## REQUIRED WORK
Span requested from the data below: the line with "Click the Vendor ID input field" through the line with "Click 专业课 tag beside 2025电子电气类", both included. Give only these lines again, exactly, and leave every picture out.

## DATASET RECORDS
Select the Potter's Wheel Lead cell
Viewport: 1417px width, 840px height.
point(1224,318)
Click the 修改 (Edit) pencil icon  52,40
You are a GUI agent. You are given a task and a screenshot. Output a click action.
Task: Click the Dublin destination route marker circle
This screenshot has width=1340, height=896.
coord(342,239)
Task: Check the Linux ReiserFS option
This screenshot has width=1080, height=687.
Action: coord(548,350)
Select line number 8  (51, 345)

...

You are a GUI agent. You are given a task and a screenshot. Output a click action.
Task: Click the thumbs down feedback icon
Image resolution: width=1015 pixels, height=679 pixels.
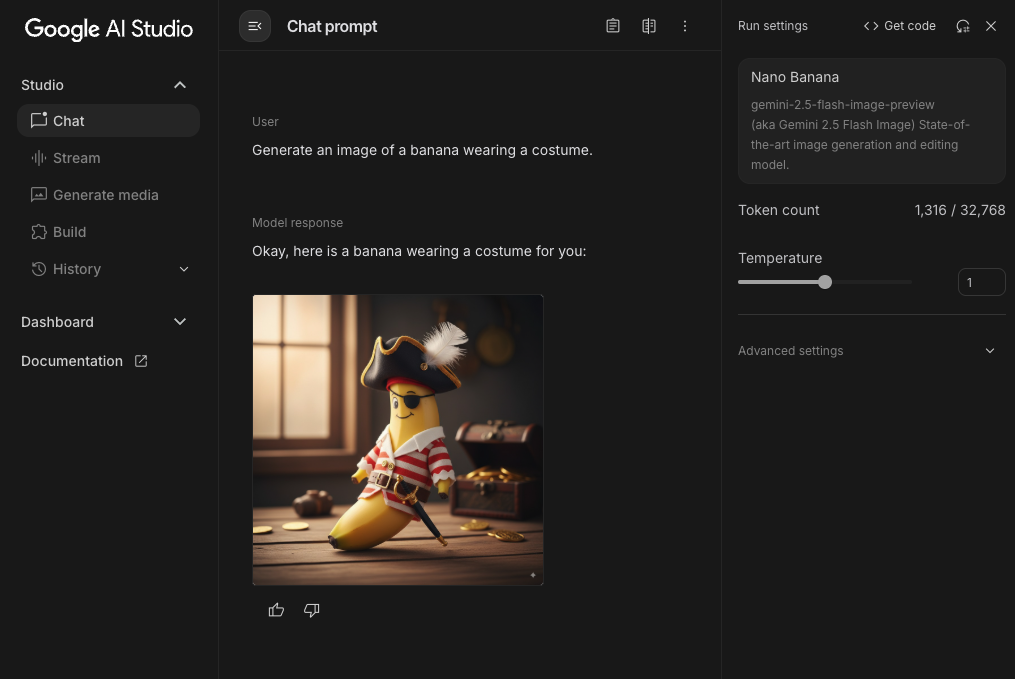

* * *

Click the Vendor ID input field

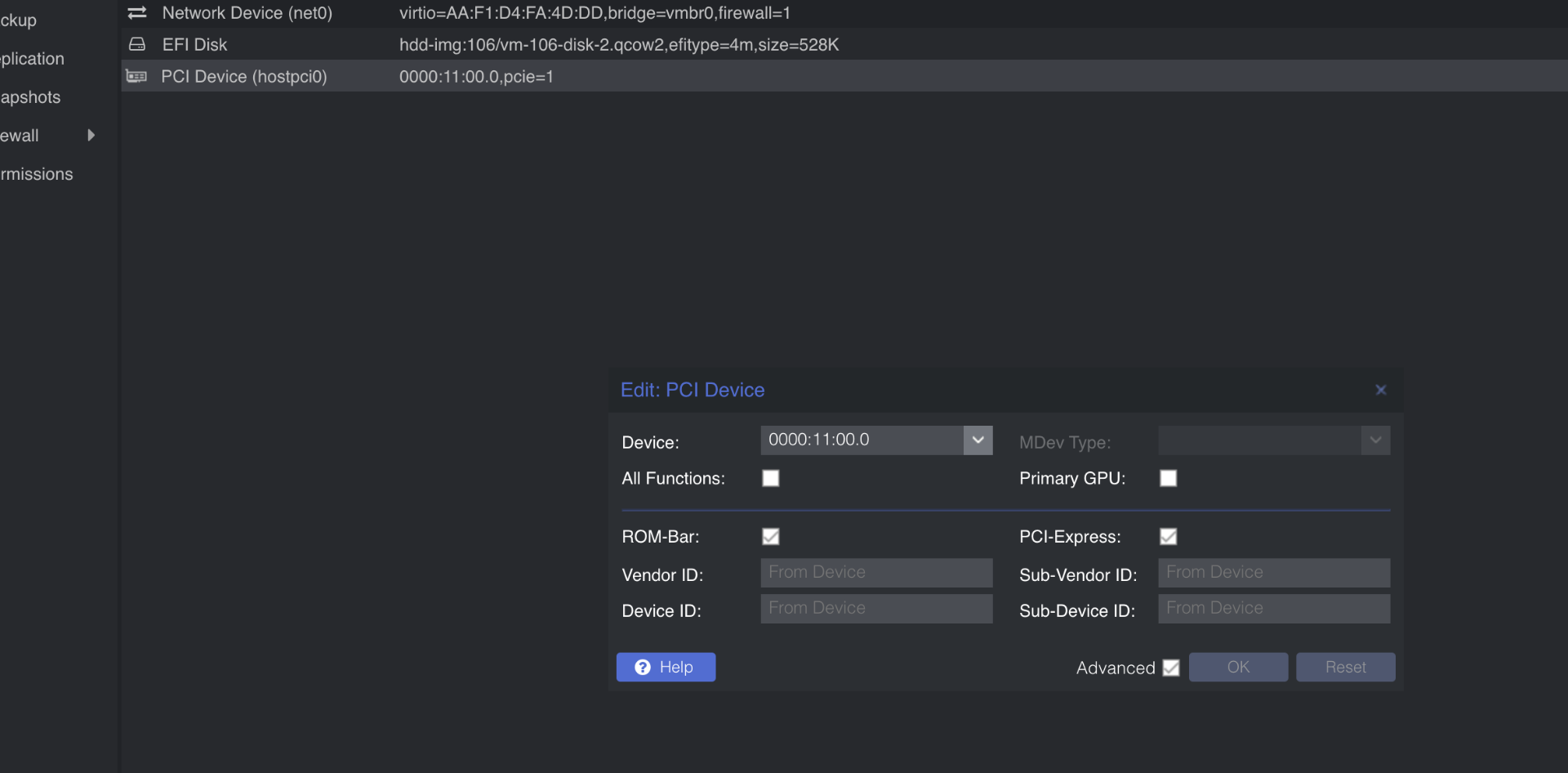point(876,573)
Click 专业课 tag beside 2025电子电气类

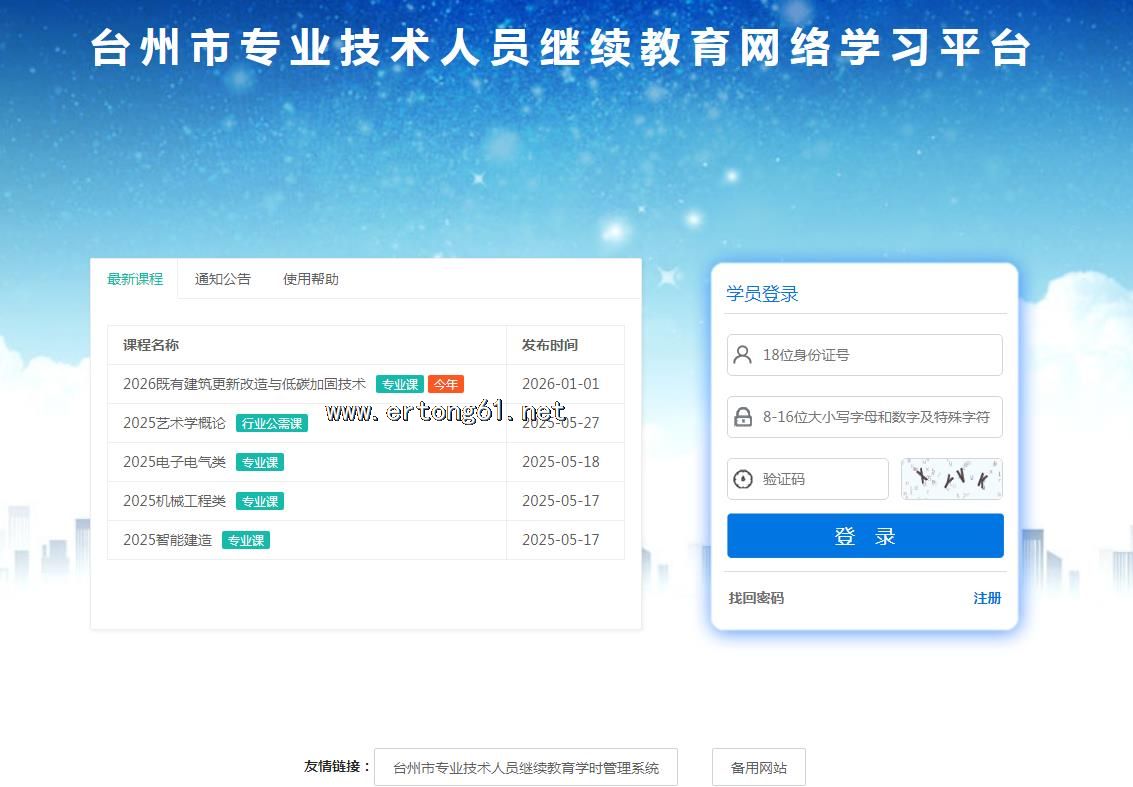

## ANSWER SECTION
Click the Vendor ID input field

point(876,573)
Click 专业课 tag beside 2025电子电气类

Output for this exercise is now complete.